Le Regroupement national des conseils régionaux de l’environnement a pour sa part rappelé au gouvernement qu’il est tenu de respecter la Loi sur le développement durable, adoptée en 2006. Son directeur général, Philippe Bourke, estime que « dans le cas du projet d’Enbridge, cela signifie que le gouvernement doit non seulement considérer les impacts du transport du pétrole, mais qu’il doit étendre son analyse aux impacts de l’extraction, du raffinage et de la consommation du pétrole ».

 

Léger ou lourd ?

 

Les représentants d’Équiterre et de Greenpeace ont d’ailleurs souligné que les 300 000 barils de brut qui voyageront chaque jour de l’Ouest jusqu’à Montréal proviendront essentiellement des sables bitumineux et de gisements de pétrole de schiste.

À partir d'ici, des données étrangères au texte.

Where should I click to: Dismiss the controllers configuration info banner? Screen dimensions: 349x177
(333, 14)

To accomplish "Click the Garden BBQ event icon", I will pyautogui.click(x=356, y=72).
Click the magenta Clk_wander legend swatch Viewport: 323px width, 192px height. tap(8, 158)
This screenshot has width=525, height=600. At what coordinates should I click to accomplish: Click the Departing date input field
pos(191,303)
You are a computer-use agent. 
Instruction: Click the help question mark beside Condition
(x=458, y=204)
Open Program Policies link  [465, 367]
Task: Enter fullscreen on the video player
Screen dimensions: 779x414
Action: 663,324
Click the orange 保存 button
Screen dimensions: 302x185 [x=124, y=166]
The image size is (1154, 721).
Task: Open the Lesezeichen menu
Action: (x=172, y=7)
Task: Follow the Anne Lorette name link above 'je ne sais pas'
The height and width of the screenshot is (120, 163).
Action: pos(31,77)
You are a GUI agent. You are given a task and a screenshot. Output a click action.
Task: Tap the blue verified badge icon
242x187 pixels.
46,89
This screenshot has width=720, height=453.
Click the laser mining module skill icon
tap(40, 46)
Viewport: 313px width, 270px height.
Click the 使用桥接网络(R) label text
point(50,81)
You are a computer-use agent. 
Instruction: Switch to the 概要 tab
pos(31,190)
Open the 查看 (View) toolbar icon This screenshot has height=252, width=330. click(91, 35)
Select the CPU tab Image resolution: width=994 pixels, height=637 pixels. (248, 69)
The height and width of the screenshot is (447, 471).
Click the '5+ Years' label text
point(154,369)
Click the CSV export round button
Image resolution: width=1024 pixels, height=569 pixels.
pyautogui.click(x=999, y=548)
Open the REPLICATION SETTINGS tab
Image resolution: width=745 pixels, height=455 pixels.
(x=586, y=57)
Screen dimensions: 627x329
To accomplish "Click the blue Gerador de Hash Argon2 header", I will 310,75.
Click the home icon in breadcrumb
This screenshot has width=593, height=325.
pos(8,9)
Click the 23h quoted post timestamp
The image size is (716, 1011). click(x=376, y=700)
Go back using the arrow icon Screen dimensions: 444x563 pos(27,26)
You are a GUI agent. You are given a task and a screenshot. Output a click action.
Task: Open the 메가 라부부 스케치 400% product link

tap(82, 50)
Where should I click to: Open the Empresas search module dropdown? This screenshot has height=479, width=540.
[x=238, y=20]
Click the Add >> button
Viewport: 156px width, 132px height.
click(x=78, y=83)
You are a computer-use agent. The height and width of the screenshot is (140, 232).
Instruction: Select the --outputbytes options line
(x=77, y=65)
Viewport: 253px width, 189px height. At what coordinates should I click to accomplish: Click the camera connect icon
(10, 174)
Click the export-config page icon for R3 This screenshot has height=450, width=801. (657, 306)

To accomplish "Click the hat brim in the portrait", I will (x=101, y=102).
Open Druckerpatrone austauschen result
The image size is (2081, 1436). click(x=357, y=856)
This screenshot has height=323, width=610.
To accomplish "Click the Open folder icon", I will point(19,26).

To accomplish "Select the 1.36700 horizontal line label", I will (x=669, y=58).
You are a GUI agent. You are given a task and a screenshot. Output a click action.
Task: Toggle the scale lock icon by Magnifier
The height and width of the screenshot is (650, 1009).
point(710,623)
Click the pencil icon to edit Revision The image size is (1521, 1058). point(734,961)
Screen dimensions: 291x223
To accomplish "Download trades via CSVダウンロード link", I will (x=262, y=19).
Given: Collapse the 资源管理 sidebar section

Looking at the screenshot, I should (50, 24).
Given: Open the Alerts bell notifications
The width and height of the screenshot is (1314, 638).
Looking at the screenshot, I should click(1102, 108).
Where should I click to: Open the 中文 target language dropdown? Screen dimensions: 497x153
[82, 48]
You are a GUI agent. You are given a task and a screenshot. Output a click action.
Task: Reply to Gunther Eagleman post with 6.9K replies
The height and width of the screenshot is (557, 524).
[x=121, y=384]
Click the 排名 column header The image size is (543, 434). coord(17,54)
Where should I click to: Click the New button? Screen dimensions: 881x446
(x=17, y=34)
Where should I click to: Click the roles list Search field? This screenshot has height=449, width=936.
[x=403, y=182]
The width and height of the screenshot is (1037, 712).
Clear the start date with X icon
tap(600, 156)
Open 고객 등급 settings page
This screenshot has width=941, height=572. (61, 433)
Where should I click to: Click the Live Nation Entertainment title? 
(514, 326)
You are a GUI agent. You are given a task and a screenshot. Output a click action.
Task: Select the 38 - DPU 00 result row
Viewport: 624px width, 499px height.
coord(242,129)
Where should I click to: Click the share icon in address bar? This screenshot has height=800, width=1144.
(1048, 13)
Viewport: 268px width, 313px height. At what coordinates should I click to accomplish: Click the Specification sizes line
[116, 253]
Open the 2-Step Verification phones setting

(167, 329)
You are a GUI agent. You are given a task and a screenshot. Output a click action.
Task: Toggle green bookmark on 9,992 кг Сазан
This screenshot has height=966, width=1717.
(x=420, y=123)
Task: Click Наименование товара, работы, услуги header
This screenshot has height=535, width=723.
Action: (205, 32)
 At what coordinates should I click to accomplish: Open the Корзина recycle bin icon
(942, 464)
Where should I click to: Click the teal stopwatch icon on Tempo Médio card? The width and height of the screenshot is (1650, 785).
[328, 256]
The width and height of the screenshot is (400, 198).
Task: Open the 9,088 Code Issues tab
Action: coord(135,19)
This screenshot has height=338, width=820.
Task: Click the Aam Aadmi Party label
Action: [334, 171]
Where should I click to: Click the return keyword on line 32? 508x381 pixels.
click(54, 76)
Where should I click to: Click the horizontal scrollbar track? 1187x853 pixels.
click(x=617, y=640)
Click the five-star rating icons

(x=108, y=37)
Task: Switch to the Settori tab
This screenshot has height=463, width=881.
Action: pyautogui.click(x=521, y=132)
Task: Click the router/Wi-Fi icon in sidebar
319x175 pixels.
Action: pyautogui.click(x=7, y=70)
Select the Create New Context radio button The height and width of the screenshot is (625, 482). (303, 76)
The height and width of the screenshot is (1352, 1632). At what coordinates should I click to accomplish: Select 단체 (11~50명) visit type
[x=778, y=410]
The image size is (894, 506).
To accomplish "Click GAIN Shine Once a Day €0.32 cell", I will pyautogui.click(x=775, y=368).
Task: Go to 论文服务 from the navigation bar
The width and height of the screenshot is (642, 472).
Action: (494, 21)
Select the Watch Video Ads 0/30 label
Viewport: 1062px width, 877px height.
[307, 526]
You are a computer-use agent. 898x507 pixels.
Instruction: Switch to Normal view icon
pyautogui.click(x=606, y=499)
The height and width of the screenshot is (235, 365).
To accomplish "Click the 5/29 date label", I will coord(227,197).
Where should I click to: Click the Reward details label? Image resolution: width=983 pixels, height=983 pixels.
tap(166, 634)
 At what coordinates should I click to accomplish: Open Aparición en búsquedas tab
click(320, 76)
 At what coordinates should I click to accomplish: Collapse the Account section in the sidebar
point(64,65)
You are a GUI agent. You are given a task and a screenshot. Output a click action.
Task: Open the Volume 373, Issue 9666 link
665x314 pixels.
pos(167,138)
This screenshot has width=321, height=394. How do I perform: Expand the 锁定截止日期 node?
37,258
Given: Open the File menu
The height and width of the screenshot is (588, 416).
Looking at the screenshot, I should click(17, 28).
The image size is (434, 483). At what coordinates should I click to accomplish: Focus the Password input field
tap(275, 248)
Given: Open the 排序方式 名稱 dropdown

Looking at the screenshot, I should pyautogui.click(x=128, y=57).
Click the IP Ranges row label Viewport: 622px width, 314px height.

Ces deux types de pétrole sont les seuls qui connaissent une croissance de production en Amérique du Nord.

 

La ministre Élaine Zakaïb a répété les affirmations des pétrolières indiquant que le pétrole qui coulera dans la ligne 9B sera « léger ». Mais elle a aussi dit que les versions à ce sujet diffèrent entre les promoteurs et les détracteurs du projet d’Enbridge.

 

Elle a aussi critiqué Greenpeace en accusant le groupe de « faire fi » des emplois dans le secteur pétrochimique au Québec. « Nous sommes tous très soucieux des changements climatiques, nous sommes tous très soucieux des émissions de gaz à effet de serre », a ajouté Mme Zakaïb.

 

Responsable de la campagne Climat chez Greenpeace, Patrick Bonin a rappelé que le gouvernement Marois n’a toujours pas présenté de plan de lutte contre les changements climatiques.

 

« Le gouvernement s’est engagé à réduire sa consommation de pétrole de 30 % d’ici 2020 et montre un retard dans l’atteinte de ces objectifs. Or si le Québec s’approvisionne de ce pétrole sale, nos émissions de gaz à effet de serre augmenteront », a expliqué Steven Guilbeault, d’Équiterre.